6.4.5 Heating, ventilation and air conditioning (HVAC) systems
The term HVAC is generally used in reference to commercial buildings. HVAC systems include filtration and, where required by the climate, humidification and dehumidification as well as heating and cooling. However, energy-efficient houses in climates with seasonal heating are almost airtight, so mechanical ventilation has to be provided (during seasons when windows will be closed), often in combination with the heating and/or cooling system, as in commercial buildings.

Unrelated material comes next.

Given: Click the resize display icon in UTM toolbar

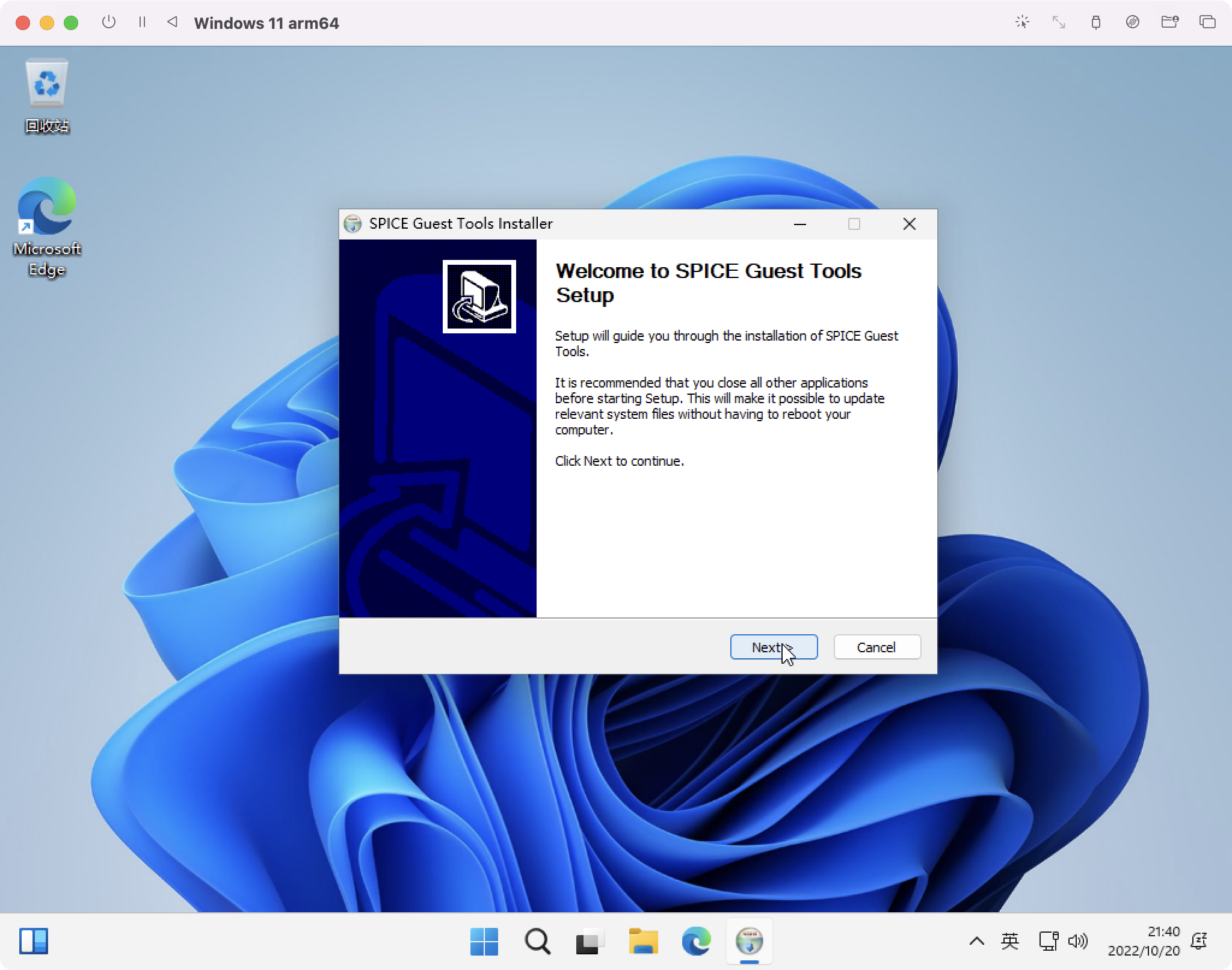Looking at the screenshot, I should coord(1059,22).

22.214.171.124 Principles of energy-efficient HVAC design
In the simplest HVAC systems, heating or cooling is provided by circulating a fixed amount of air at a sufficiently warm or cold temperature to maintain the desired room temperature. The rate at which air is circulated in this case is normally much greater than that needed for ventilation to remove contaminants. During the cooling season, the air is supplied at the coldest temperature needed in any zone and reheated as necessary just before entering other zones. There are a number of changes in the design of HVAC systems that can achieve dramatic savings in the energy use for heating, cooling and ventilation. These include (i) using variable-air volume systems so as to minimize simultaneous heating and cooling of air; (ii) using heat exchangers to recover heat or coldness from ventilation exhaust air; (iii) minimizing fan and pump energy consumption by controlling rotation speed; (iv) separating the ventilation from the heating and cooling functions by using chilled or hot water for temperature control and circulating only the volume of air needed for ventilation; (v) separating cooling from dehumidification functions through the use of desiccant dehumidification; (vi) implementing a demand-controlled ventilation system in which ventilation airflow changes with changing building occupancy which alone can save 20 to 30% of total HVAC energy use (Brandemuehl and Braun, 1999); (vii) correctly sizing all components; and (viii) allowing the temperature maintained by the HVAC system to vary seasonally with outdoor conditions (a large body of evidence indicates that the temperature and humidity set-points commonly encountered in air-conditioned buildings are significantly lower than necessary (de Dear and Brager, 1998; Fountain et al., 1999), while computer simulations by Jaboyedoff et al. (2004) and by Jakob et al. (2006) indicate that increasing the thermostat by 2°C to 4°C will reduce annual cooling energy use by more than a factor of three for a typical office building in Zurich, and by a factor of two to three if the thermostat setting is increased from 23°C to 27°C for night-time air conditioning of bedrooms in apartments in Hong Kong (Lin and Deng, 2004).
Additional savings can be obtained in ‘mixed-mode’ buildings, in which natural ventilation is used whenever possible, making use of the extended comfort range associated with operable windows, and mechanical cooling is used only when necessary during periods of very warm weather or high building occupancy.